From the entries that follow, copy exactly the lines beginning at the line holding "Volunteer calendar (267, 399)" and continuing through the line holding "Terms of Use (72, 2262)".

[[ GIVEN DATA open ]]

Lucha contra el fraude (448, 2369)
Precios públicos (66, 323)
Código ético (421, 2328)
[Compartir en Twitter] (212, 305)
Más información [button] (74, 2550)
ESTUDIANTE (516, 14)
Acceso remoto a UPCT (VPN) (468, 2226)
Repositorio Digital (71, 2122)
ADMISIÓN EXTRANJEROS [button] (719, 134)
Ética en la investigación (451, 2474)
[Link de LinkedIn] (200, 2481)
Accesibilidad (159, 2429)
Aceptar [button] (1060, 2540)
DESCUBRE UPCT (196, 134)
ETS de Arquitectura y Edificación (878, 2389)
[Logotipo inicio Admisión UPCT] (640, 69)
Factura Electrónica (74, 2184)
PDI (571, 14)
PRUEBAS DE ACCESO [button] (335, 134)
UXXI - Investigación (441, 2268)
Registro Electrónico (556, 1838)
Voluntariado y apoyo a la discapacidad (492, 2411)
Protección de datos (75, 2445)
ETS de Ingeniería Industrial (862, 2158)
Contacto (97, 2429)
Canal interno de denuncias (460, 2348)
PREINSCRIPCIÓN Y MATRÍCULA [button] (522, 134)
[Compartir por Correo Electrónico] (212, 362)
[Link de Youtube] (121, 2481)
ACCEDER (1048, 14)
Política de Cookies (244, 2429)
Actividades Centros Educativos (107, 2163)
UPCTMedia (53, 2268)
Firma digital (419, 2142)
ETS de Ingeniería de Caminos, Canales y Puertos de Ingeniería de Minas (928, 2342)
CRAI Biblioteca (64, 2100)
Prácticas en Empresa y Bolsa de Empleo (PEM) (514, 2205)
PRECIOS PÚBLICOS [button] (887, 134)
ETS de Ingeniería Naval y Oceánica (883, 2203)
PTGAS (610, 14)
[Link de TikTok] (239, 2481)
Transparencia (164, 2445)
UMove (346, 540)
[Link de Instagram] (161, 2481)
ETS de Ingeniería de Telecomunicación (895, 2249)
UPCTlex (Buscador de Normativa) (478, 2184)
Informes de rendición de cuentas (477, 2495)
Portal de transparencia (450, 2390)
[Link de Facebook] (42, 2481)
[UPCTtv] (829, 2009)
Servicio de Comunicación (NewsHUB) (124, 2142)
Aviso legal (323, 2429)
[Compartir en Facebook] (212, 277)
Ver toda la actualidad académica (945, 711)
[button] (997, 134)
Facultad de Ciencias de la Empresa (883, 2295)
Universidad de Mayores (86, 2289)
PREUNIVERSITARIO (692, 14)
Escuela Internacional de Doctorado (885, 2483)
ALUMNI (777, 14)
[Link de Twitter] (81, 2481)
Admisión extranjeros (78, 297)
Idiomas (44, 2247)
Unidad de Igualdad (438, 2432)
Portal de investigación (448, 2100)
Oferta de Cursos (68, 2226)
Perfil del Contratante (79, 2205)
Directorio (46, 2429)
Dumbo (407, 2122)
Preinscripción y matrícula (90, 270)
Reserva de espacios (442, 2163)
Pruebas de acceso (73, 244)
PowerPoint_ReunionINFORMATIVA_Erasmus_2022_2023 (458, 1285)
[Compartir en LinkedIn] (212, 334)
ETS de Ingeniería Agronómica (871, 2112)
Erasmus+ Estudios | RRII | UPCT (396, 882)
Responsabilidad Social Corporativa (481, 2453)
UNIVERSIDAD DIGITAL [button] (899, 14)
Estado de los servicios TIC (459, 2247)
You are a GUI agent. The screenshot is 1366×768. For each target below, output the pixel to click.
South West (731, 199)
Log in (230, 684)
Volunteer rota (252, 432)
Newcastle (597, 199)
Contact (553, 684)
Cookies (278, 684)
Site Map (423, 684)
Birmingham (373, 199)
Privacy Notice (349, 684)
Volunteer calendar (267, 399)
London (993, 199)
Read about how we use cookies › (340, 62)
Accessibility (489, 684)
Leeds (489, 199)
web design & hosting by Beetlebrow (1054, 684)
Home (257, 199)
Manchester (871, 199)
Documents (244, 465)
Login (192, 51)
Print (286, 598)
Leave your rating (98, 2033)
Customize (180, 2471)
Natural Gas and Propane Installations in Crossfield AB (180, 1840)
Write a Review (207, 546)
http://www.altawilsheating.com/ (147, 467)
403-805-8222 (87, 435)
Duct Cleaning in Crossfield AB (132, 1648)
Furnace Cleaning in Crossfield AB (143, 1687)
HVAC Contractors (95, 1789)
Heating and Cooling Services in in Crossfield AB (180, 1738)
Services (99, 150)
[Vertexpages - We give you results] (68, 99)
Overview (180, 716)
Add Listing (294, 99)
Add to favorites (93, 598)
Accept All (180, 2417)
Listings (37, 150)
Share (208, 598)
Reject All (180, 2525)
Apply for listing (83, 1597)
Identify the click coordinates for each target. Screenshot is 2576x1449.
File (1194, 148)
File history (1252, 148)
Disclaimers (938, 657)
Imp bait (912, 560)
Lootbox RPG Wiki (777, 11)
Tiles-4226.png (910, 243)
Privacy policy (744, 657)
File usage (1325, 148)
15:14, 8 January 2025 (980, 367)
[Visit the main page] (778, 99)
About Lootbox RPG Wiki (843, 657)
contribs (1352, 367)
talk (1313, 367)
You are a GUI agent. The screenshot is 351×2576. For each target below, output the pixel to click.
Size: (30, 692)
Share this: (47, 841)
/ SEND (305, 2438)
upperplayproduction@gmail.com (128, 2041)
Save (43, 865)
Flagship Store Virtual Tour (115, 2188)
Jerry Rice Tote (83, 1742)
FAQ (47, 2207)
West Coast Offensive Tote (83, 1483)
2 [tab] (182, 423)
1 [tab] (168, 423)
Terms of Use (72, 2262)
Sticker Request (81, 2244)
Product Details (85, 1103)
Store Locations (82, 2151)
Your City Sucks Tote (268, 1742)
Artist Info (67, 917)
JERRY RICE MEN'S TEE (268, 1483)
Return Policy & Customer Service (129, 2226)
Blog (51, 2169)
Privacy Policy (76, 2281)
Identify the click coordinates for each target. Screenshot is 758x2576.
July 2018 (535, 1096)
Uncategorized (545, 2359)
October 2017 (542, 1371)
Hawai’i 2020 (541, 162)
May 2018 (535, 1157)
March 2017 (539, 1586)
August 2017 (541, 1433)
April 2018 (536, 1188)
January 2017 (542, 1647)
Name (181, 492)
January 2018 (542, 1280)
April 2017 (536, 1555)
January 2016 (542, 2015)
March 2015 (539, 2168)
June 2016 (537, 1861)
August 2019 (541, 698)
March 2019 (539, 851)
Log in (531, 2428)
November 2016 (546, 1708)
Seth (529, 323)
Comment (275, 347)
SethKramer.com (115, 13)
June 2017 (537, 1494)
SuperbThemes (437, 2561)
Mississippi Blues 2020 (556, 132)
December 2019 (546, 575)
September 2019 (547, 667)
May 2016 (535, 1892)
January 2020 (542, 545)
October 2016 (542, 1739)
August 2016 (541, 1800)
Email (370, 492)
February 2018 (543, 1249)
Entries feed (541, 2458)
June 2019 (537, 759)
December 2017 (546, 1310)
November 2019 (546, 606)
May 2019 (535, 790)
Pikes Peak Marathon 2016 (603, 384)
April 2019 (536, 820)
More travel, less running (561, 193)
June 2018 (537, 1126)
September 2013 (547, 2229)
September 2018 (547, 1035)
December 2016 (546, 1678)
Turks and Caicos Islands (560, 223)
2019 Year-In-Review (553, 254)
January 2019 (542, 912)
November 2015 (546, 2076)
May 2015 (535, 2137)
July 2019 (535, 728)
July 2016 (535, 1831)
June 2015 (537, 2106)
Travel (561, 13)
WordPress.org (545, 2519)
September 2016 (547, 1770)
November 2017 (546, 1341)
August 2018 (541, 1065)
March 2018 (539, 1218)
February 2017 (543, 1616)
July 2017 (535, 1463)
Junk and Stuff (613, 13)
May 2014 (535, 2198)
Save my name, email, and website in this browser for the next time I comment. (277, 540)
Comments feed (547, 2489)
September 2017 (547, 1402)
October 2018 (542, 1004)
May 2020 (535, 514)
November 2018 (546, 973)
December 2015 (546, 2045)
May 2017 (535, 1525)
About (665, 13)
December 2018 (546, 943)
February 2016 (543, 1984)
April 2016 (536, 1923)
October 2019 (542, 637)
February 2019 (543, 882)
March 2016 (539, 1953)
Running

[[ GIVEN DATA closed ]]

WORKED SOLUTION:
Volunteer calendar (267, 399)
London (993, 199)
Read about how we use cookies › (340, 62)
Accessibility (489, 684)
Leeds (489, 199)
web design & hosting by Beetlebrow (1054, 684)
Home (257, 199)
Manchester (871, 199)
Documents (244, 465)
Login (192, 51)
Print (286, 598)
Leave your rating (98, 2033)
Customize (180, 2471)
Natural Gas and Propane Installations in Crossfield AB (180, 1840)
Write a Review (207, 546)
http://www.altawilsheating.com/ (147, 467)
403-805-8222 (87, 435)
Duct Cleaning in Crossfield AB (132, 1648)
Furnace Cleaning in Crossfield AB (143, 1687)
HVAC Contractors (95, 1789)
Heating and Cooling Services in in Crossfield AB (180, 1738)
Services (99, 150)
[Vertexpages - We give you results] (68, 99)
Overview (180, 716)
Add Listing (294, 99)
Add to favorites (93, 598)
Accept All (180, 2417)
Listings (37, 150)
Share (208, 598)
Reject All (180, 2525)
Apply for listing (83, 1597)
Identify the click coordinates for each target. Screenshot is 2576x1449.
File (1194, 148)
File history (1252, 148)
Disclaimers (938, 657)
Imp bait (912, 560)
Lootbox RPG Wiki (777, 11)
Tiles-4226.png (910, 243)
Privacy policy (744, 657)
File usage (1325, 148)
15:14, 8 January 2025 (980, 367)
[Visit the main page] (778, 99)
About Lootbox RPG Wiki (843, 657)
contribs (1352, 367)
talk (1313, 367)
You are a GUI agent. The screenshot is 351×2576. For each target below, output the pixel to click.
Size: (30, 692)
Share this: (47, 841)
/ SEND (305, 2438)
upperplayproduction@gmail.com (128, 2041)
Save (43, 865)
Flagship Store Virtual Tour (115, 2188)
Jerry Rice Tote (83, 1742)
FAQ (47, 2207)
West Coast Offensive Tote (83, 1483)
2 [tab] (182, 423)
1 [tab] (168, 423)
Terms of Use (72, 2262)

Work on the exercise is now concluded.